В начале девяностых годов двадцатого столетия никому не нужная прежде дача Ковалевского с её перекошенными домиками, никого не интересовавший Алмазный переулок с его каловыми миазмами и прочие стоковые Поля Чудес в районе мемориальной Четыреста одиннадцатой батареи вдруг стали невообразимо востребованными – и, как следствие, земля тут скакнула в цене.

Урвавшие скоробогатые не слишком ещё понимали отличие большого сарая от особняка. А Петровна – понимала. Потому что по молодости частенько бывала за границей. Муж её работал во Внешторге. И был не то шпионом, не то контрабандистом и спекулянтом, не то вором. Не то всем перечисленным сразу. Многогранный и образованный был человек. Только уже очень старенький. Петровна была моложе его на двадцать шесть лет. И если ей в начале девяностых было пятьдесят, то ему уже… Тем не менее, Петровна относилась к своему почтенному супругу со всё таким же девическим трепетом, несмотря на то, что давно превратилась в прожжённую бабу-деловара.

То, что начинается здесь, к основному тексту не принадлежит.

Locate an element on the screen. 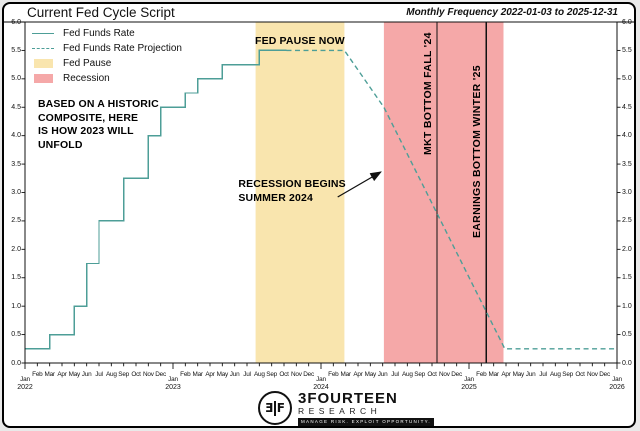  y-tick-label-right: 4.5 is located at coordinates (627, 107).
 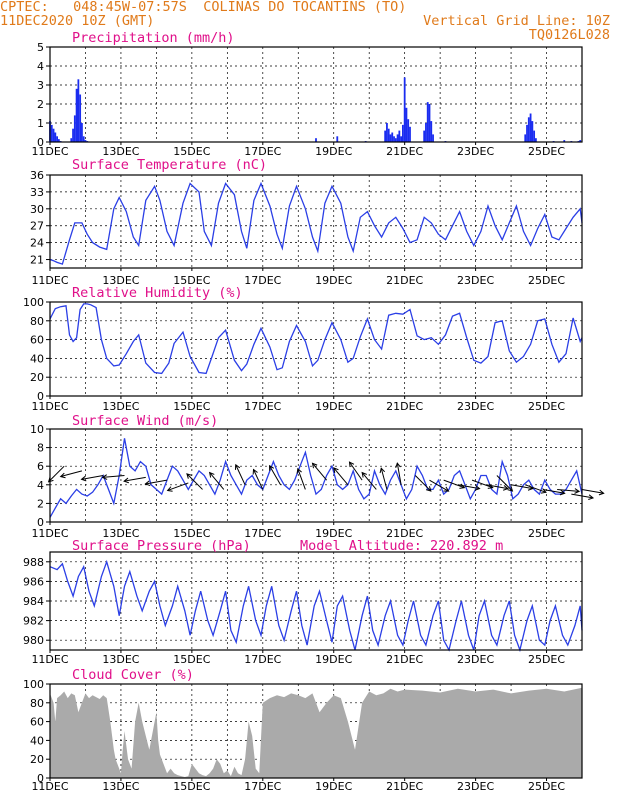 What do you see at coordinates (37, 210) in the screenshot?
I see `y-tick-label: 30` at bounding box center [37, 210].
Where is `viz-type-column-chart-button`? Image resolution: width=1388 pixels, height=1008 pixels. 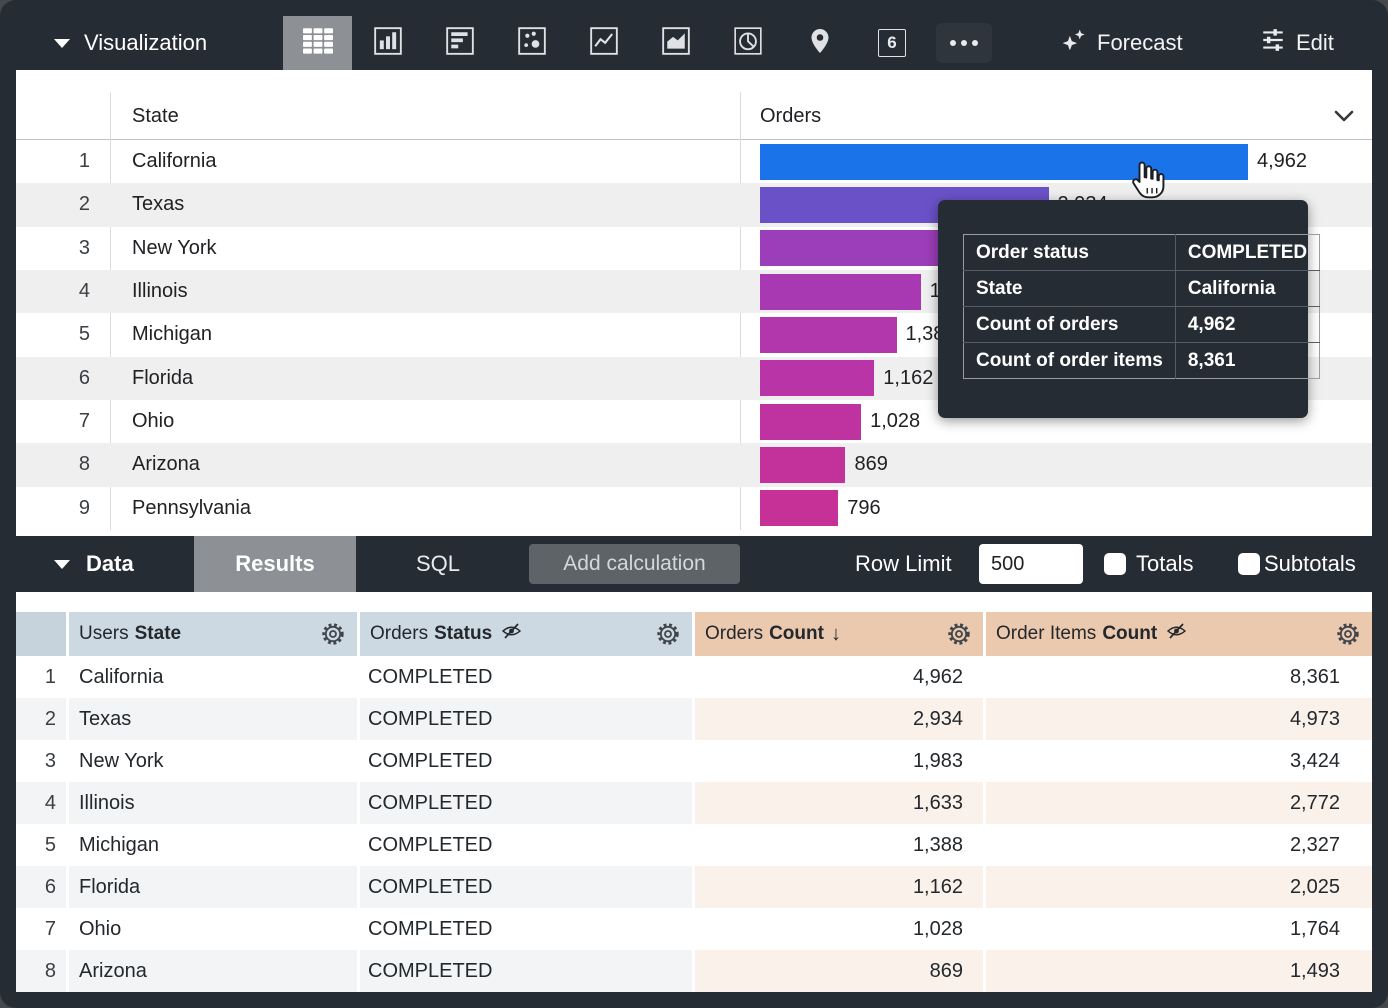
viz-type-column-chart-button is located at coordinates (388, 43).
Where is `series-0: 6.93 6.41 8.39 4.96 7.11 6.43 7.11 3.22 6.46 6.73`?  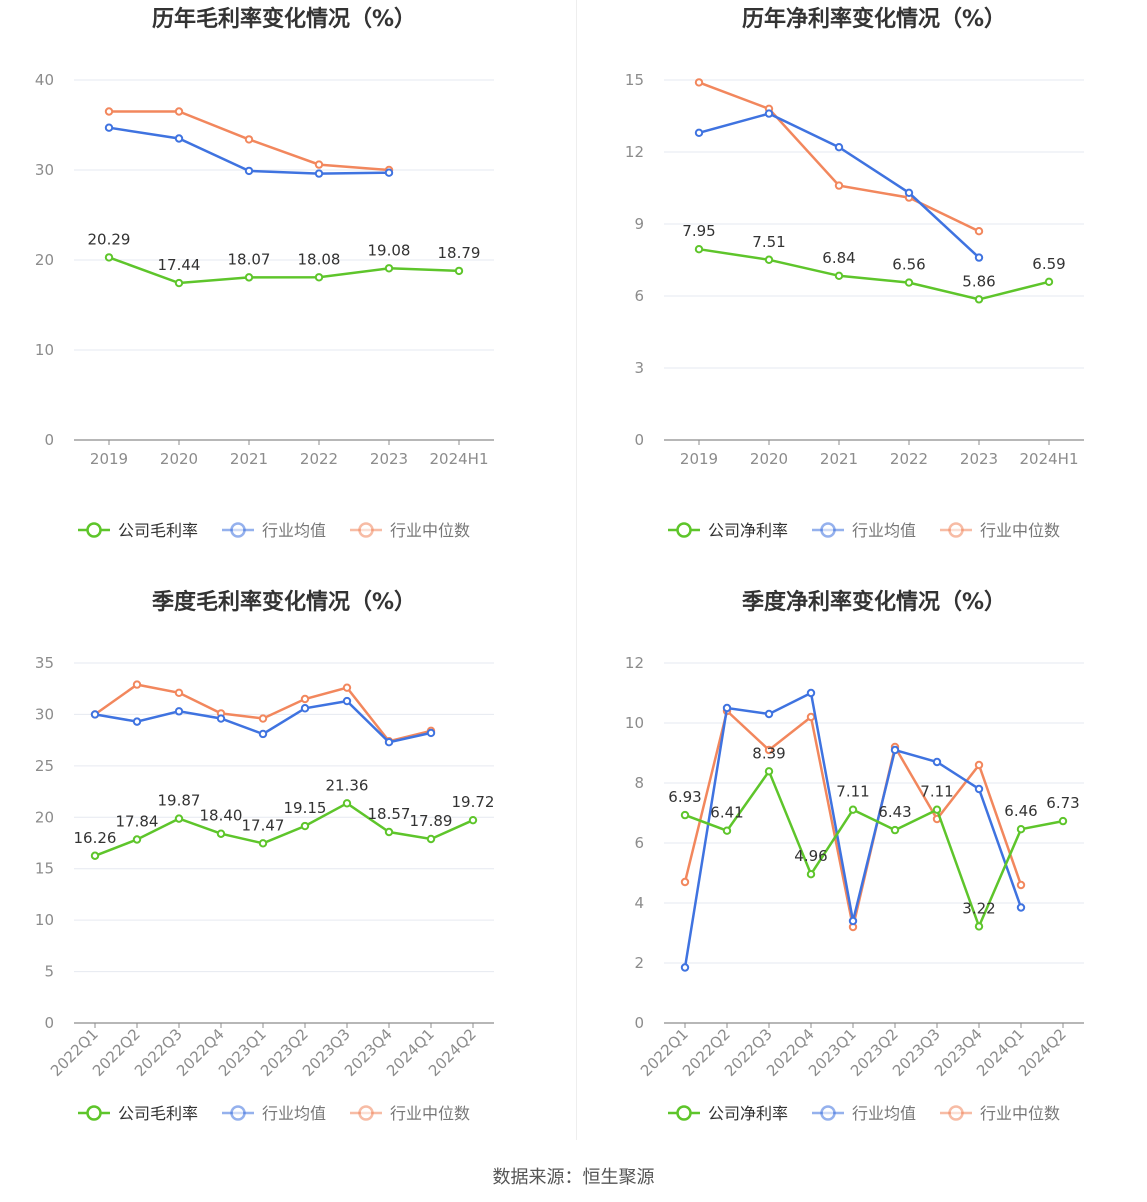 series-0: 6.93 6.41 8.39 4.96 7.11 6.43 7.11 3.22 6.46 6.73 is located at coordinates (874, 838).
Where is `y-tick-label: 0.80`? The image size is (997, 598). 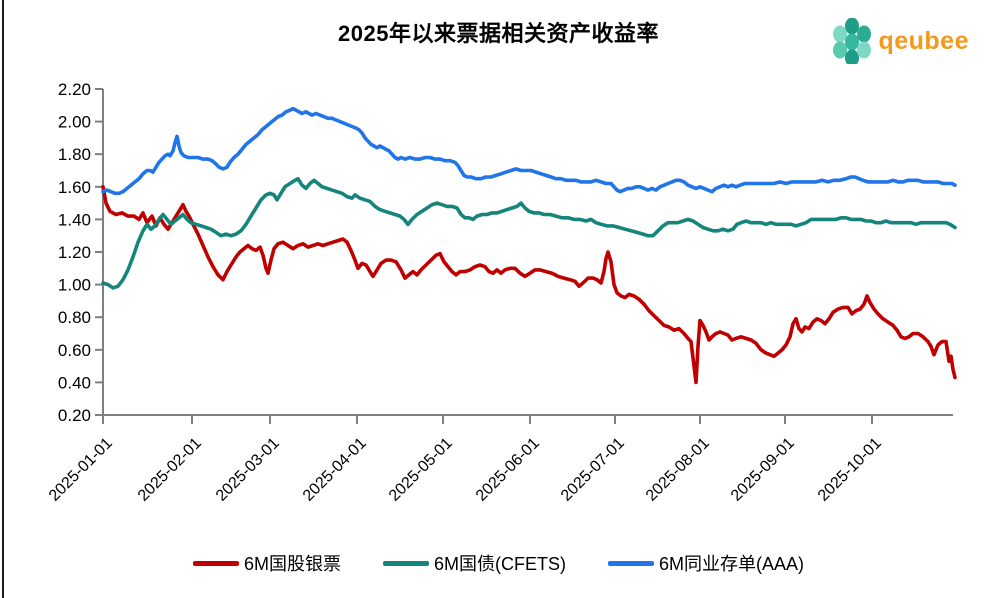 y-tick-label: 0.80 is located at coordinates (74, 318).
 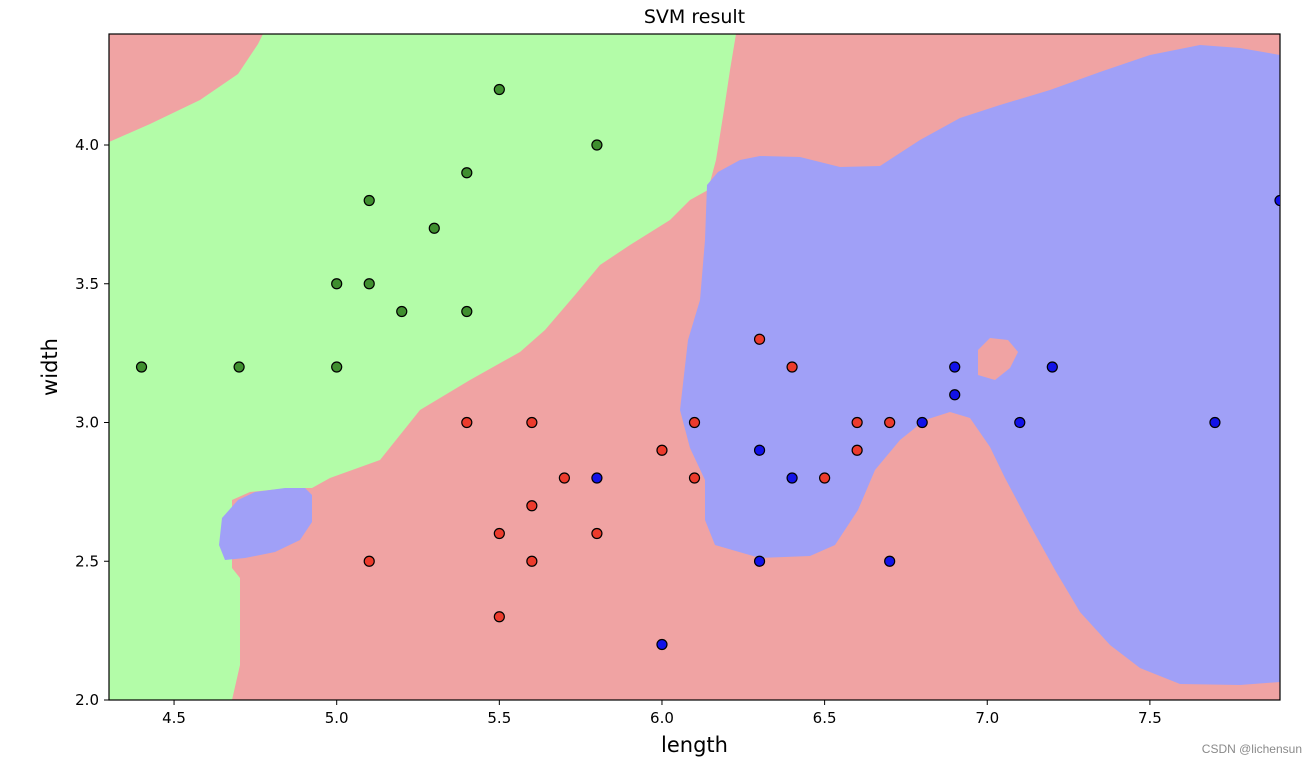 What do you see at coordinates (662, 718) in the screenshot?
I see `x-tick-label: 6.0` at bounding box center [662, 718].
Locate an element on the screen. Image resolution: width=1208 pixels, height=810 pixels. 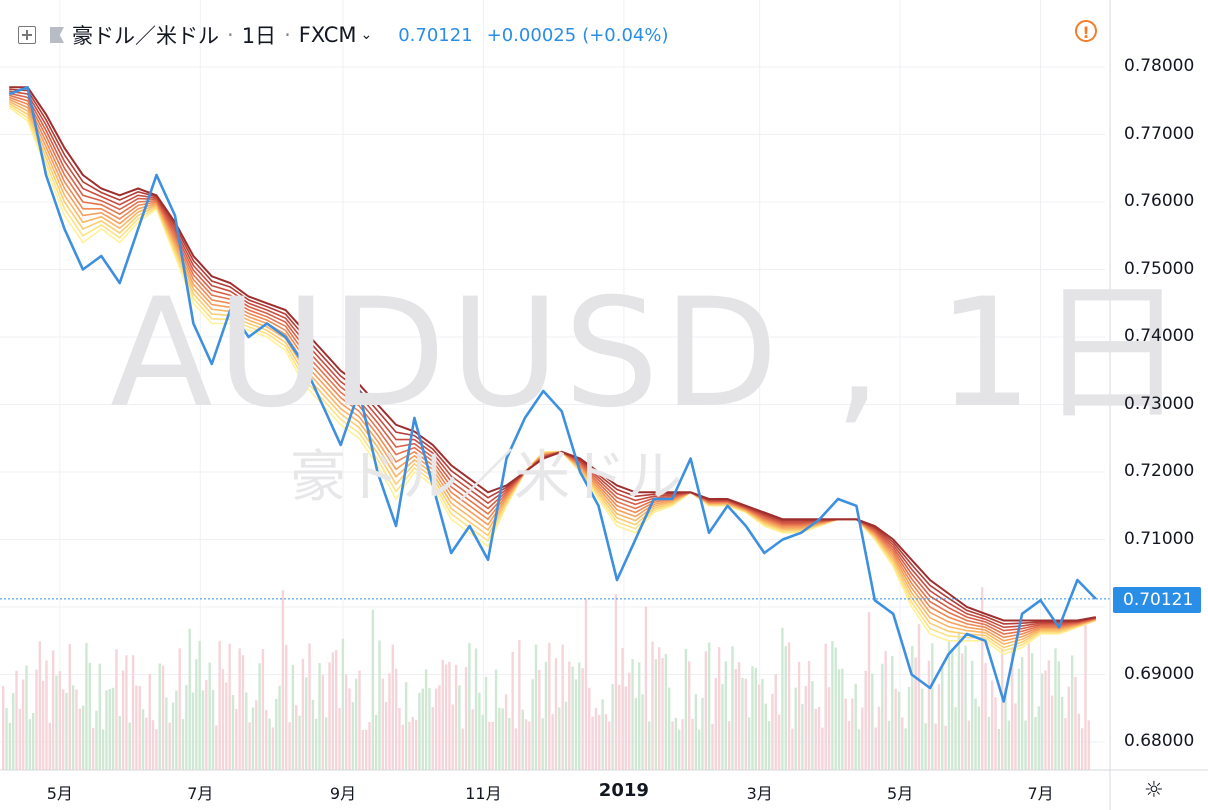
interval-label: 1日 is located at coordinates (259, 36).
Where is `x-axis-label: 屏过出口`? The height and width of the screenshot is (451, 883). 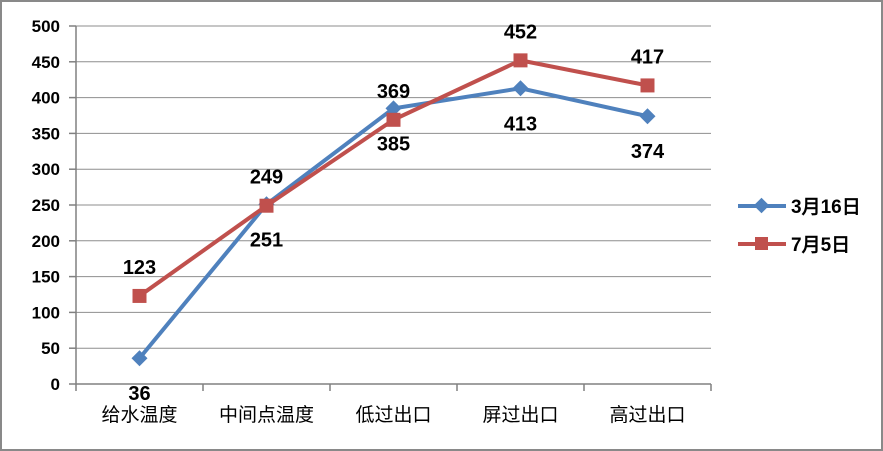
x-axis-label: 屏过出口 is located at coordinates (520, 415).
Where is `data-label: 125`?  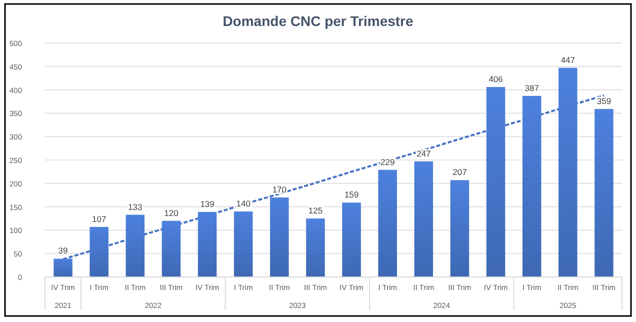 data-label: 125 is located at coordinates (316, 211).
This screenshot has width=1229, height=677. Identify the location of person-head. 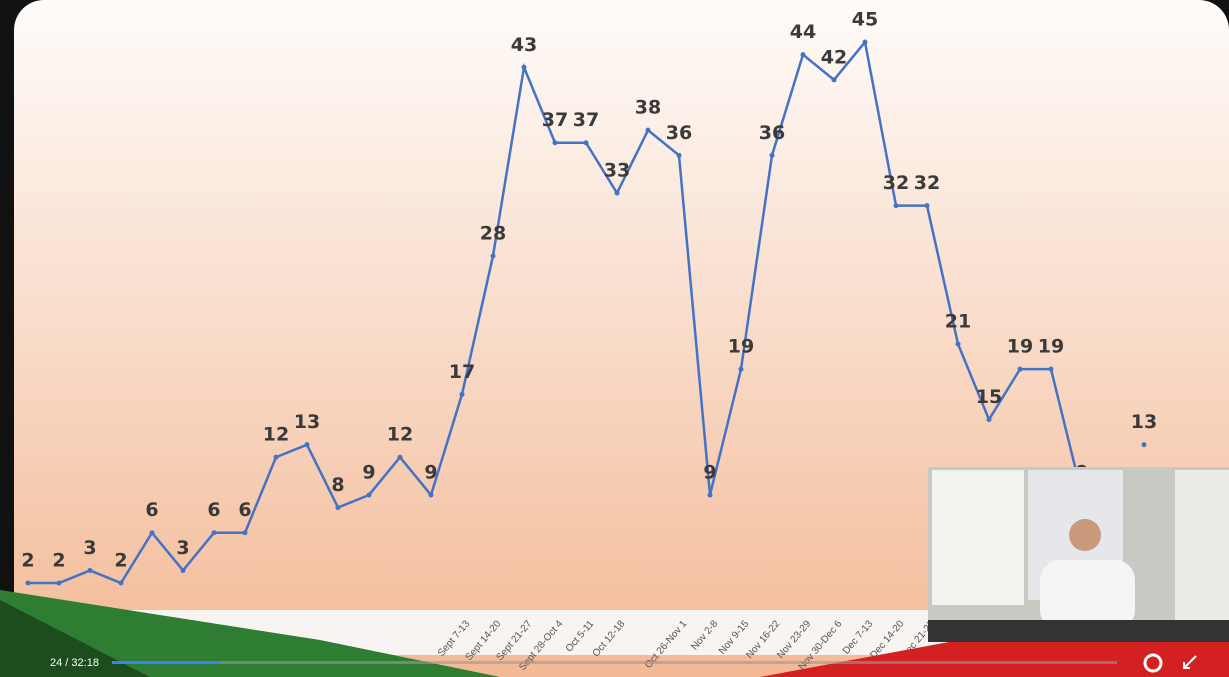
(1085, 535).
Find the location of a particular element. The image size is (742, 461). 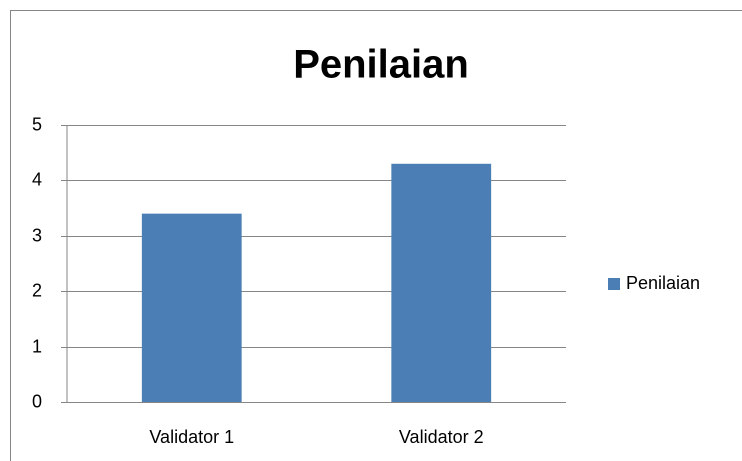

legend-label: Penilaian is located at coordinates (663, 283).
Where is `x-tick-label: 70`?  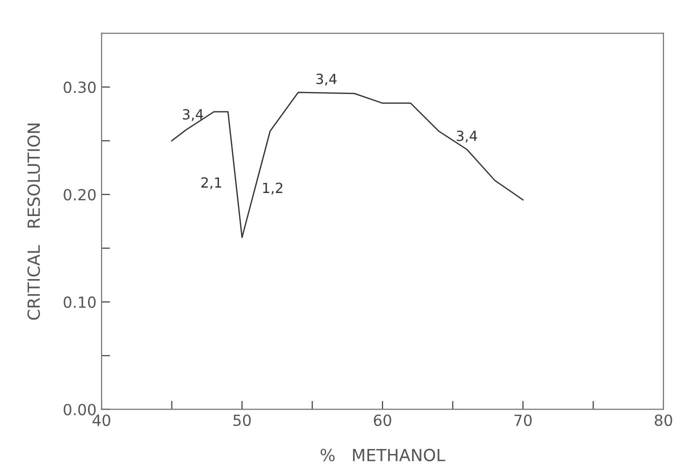 x-tick-label: 70 is located at coordinates (523, 420).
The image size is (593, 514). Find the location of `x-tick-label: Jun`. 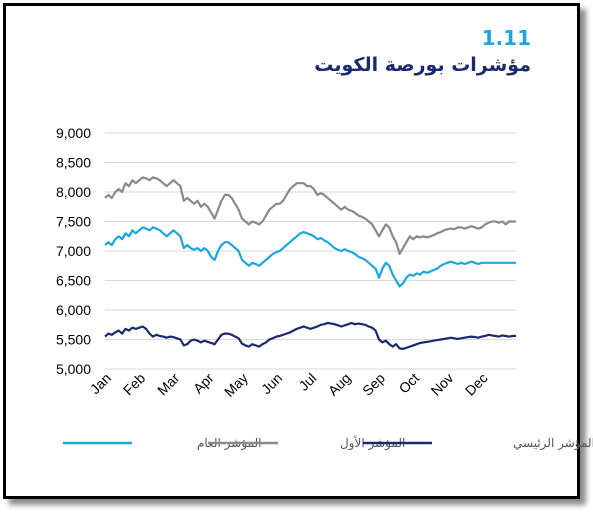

Благодаря его накоплениям – местами, прямо скажем, в золотом эквиваленте – она открыла сетевой бизнес. Благодаря его советам – не прогорела, а напротив – неприлично разбогатела. Обзавелась «Мерседесом», прикупила большой кусок земли, прилегающий к одесскому Мемориалу Второй мировой и Великой Отечественной. С видом на море. И обратно. И решила строить особняк. Как женщина, достаточную часть сознательной жизни проведшая в безобразном оскале капстран, она отлично понимала разницу между большим сараем и особняком. Потому архитектора выписала из Москвы. Она собиралась сделать всё правильно – с геодезией, проектом, дизайном интерьеров и всем прочим. И из лучших материалов, доступных за деньги при наличии не только понтов, но и мозгов.